先ほどまでオレンジシャーベットを持っていた手は、ひんやりとしている。
「あたしの言葉は、こうやって手が触れるみたいに、ロビンのこころに触れていたんだよ」
体をめぐりはじめた血液が、皮膚の内側であばれるようにどくどくと脈打つ。
「大体、ほとんどの会話に意味なんてないわよ。それでもさ、ひとは誰かと言葉を交わしたいって思うし、それでたのしくなったりうれしくなったりする」
その脈動は、まるで目覚めのときのように。
「言葉は意志疎通とか、情報を交換するためにあるっていうけど、そう考えてるから不自由になっちゃうのよね」
ほんものの体を取り戻した瞬間のように。
「そうじゃなくてあたしは、言葉っていうのは、こころに触れるための自分の一部みたいなものだと思う。手じゃこころに触れることができないから、言葉で触れるの」
ロビンのこころを動かす力となって。
「だから、くだらなかったりたわいなかったりする、そんな意味のないおしゃべりでもさ、ひととひとはその声でこころに触れて、こころをほぐしあって、あたためあって……だからたのしくて心地いいんじゃないのかって、あたしはそう思うのよ」
ナミが触れてくる冷たい手の温度が、徐々にロビンの頬の温度と一緒になっていく感覚がクリアに感じられた。

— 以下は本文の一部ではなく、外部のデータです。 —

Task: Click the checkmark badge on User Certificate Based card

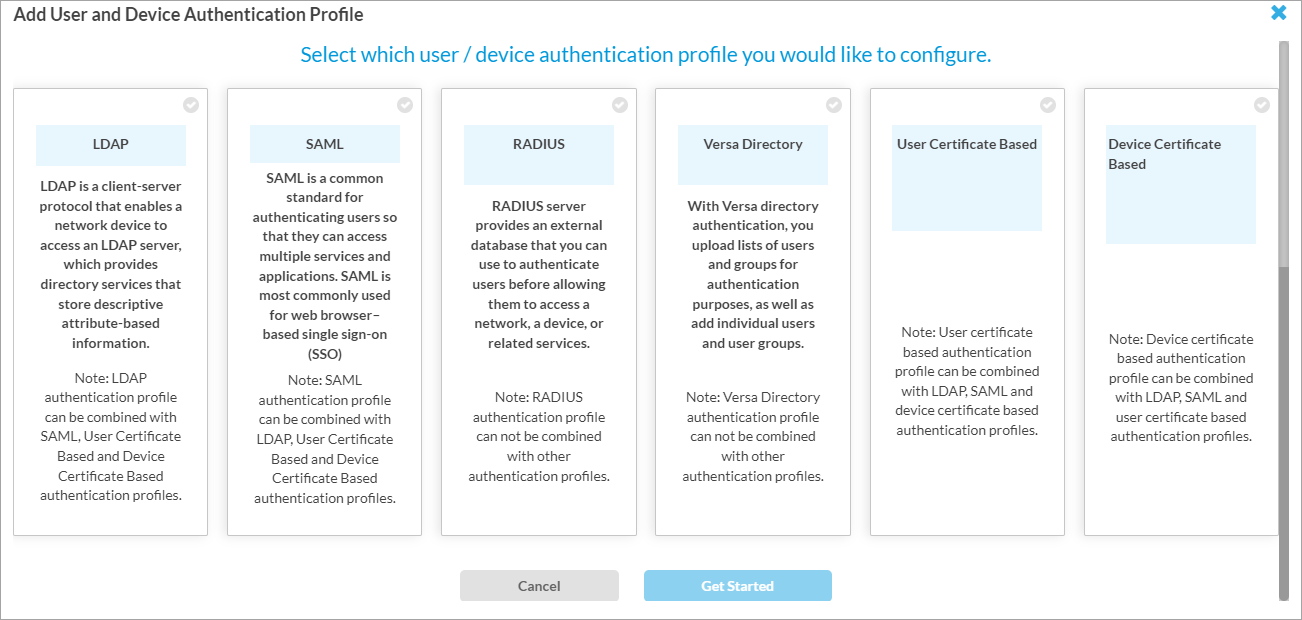Action: pyautogui.click(x=1046, y=104)
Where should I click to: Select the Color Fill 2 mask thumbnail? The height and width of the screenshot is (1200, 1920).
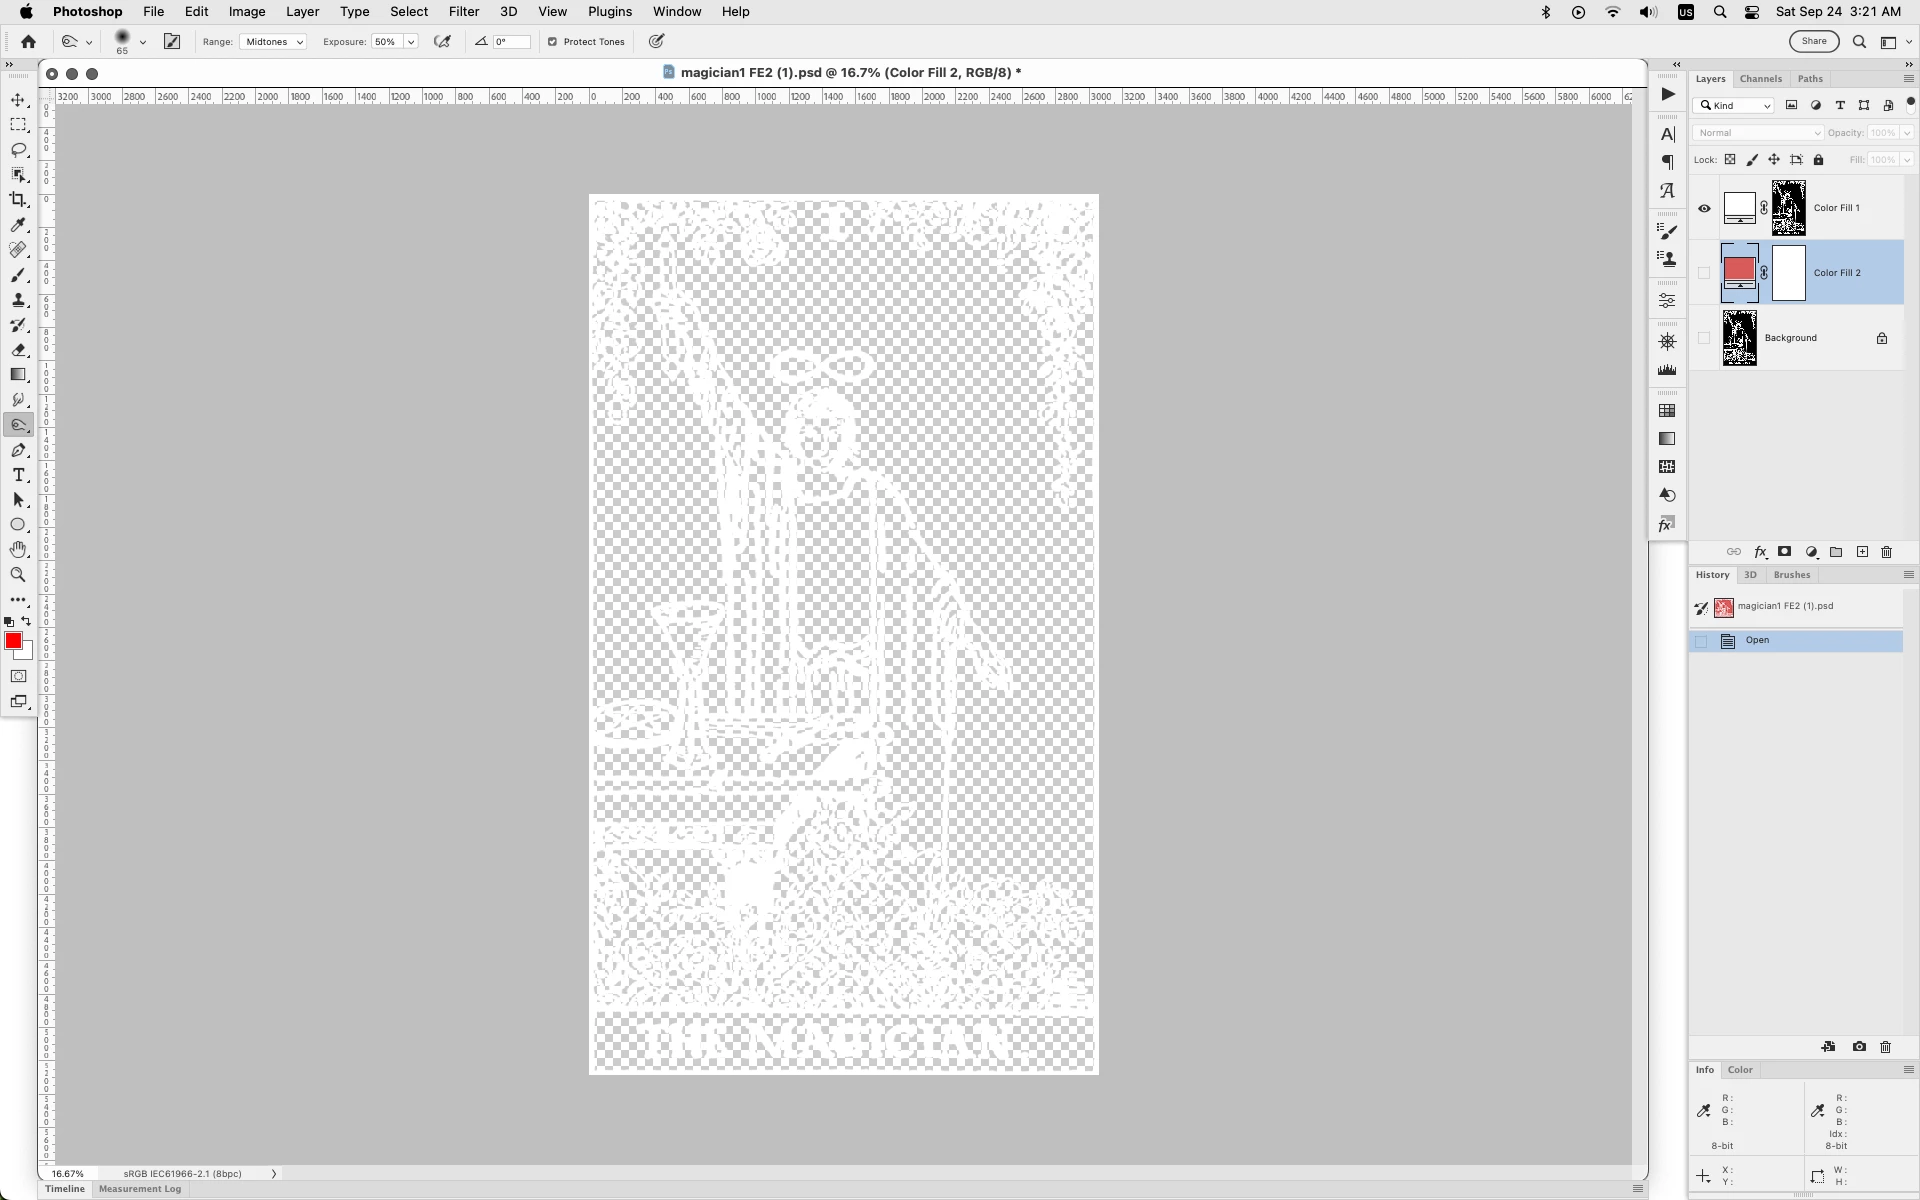pos(1788,273)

ああ自分にも体温があったのかと、そんなばかげたことを今更ながらに思った。
ロビンは今、はじめて、ひとの温度というものに触れた気がしたのだ。
「少なくとも、あたしの声が揺らしていたのは、あんたの鼓膜だけじゃないはずよ」
そう。
ナミはただしい。
ナミの言葉はロビンのこころに触れて、ロビンのこころを確かに揺らした。
ロビンのこころをあたためほぐして、そうして想いを育ててくれていた。
「それに、あたしにもちゃんと届いてた」
ナミはロビンの頬から手を離し、胸元を人差し指でとん、と指差す。
「ロビンはあんまりしゃべらないけど、あたしの話を聞いてくれるときの相槌とか、うなずき方とか、目とか、表情とかで、ちゃんと届いてたよ。あたしといる時間を、どう思ってるのか」
たまに意識はとんでたけどね、とナミは肩をすくめて付け足して、言葉を続ける。
「あたしはロビンがそうやって話を聞いてくれるたびに、うれしくなった。もっと話を聞いてほしくなったし、会えないときには会いたくなった。それはロビンの言葉や表情が、あたしのこころを揺らしてたから」
そうでしょう? とナミはロビンにほほえみかける。
ナミの人差し指がロビンの目尻に触れて、ロビンは自分が泣いていることを知った。
ナミはぬぐった涙で濡れた指先をぺろりとなめると、「しょっぱいね」と笑った。
「だから、いい加減認めちゃいなさいよ」
その唇が、舌が、声を奏でる。
ロビンのこころを揺らす、言葉を紡ぐ。
「あたしが好き、って」
そうしてロビンのこころは、やわらかに触れてくるナミの言葉にあたためられていく。